Why don’t we cook more meals on a stick? I’ve never met a food on a stick that I didn’t love. Corn dogs? Delicious! Popsicles? Yes, please! Kabobs, of course, are no exception. You can basically kabob anything these days without judgement, but this simple flavor combination of pineapple, red bell pepper, chicken breast, sweet onion and sausage has made these Chicken Pineapple Kabobs our summer go-to. Parker, being the cliche toddler that we all know and love, enjoys everything except the bell pepper and onion. Aaron and I normally enjoy them with a side salad for dinner and then I will make extra that we can eat the next day on a salad or wrapped up in a tortilla or pita. (That is, if my protein-loving husband hasn’t devoured them all.) Keep reading for the full recipe…
Grilled Chicken Pineapple Kabobs
- 2 lbs. organic chicken breast, cut into equal sized chunks
- 1/2 lb. Whole30 compliant sausage (or not, if you’re not eating Whole30), cut into equal sized chunks
- 1 yellow onion, cut into equal sized chunks
- 1 red bell pepper, cut into equal sized chunks
- 2 cups fresh pineapple, cut into equal sized chunks
- 2 tbsp. avocado oil
- 2 tbsp. fresh lime juice
- 1 tbsp. coconut aminos (or soy sauce if you’re not eating Whole30)
- 1 tsp. kosher salt
- 2 tsp. black pepper
- Be sure to soak wood skewers in water for 30 minutes prior to cooking. (You can also opt for these stainless steel versions.)
- In a large bowl combine chicken, sausage, and veggies.
- In a small bowl, whisk together avocado oil, lime juice, coconut aminos, salt and pepper. Pour on top of the meat and veggies.
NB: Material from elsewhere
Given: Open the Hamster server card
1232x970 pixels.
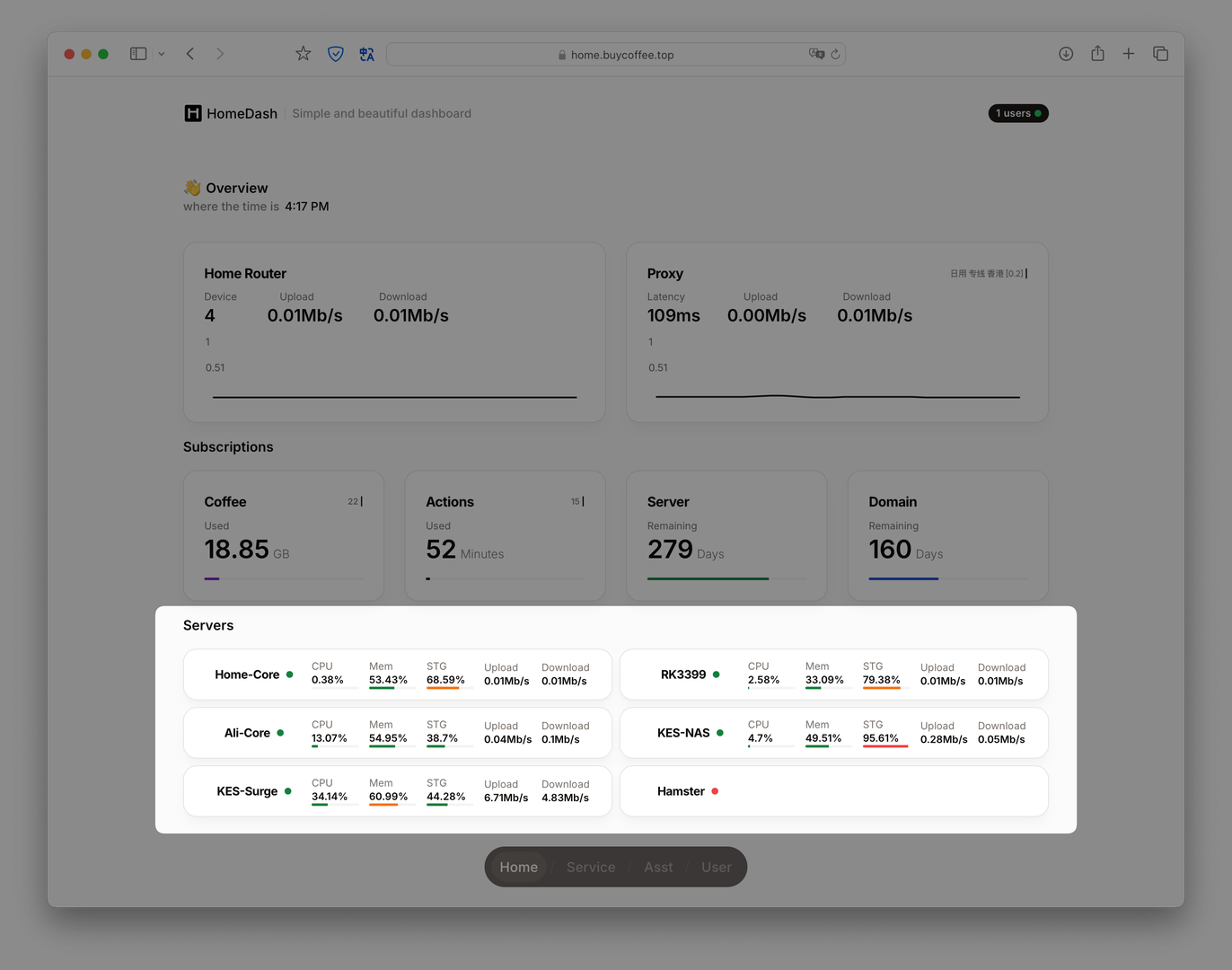Looking at the screenshot, I should [833, 791].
Cover and refrigerate for 30 minutes to 8 hours.
- Preheat oven to 425 degrees or grill to medium-high heat.
- Place meat on skewers, leaving a little space and not pushing them too tightly together, but still touching so that the peppers, onions, and pineapple are rubbing off all of their delicious flavors onto the meat.
- Bake at 425 degrees for 20-25 minutes, rotating once halfway through or grill for 11-13 minutes on medium high heat, until cooked through.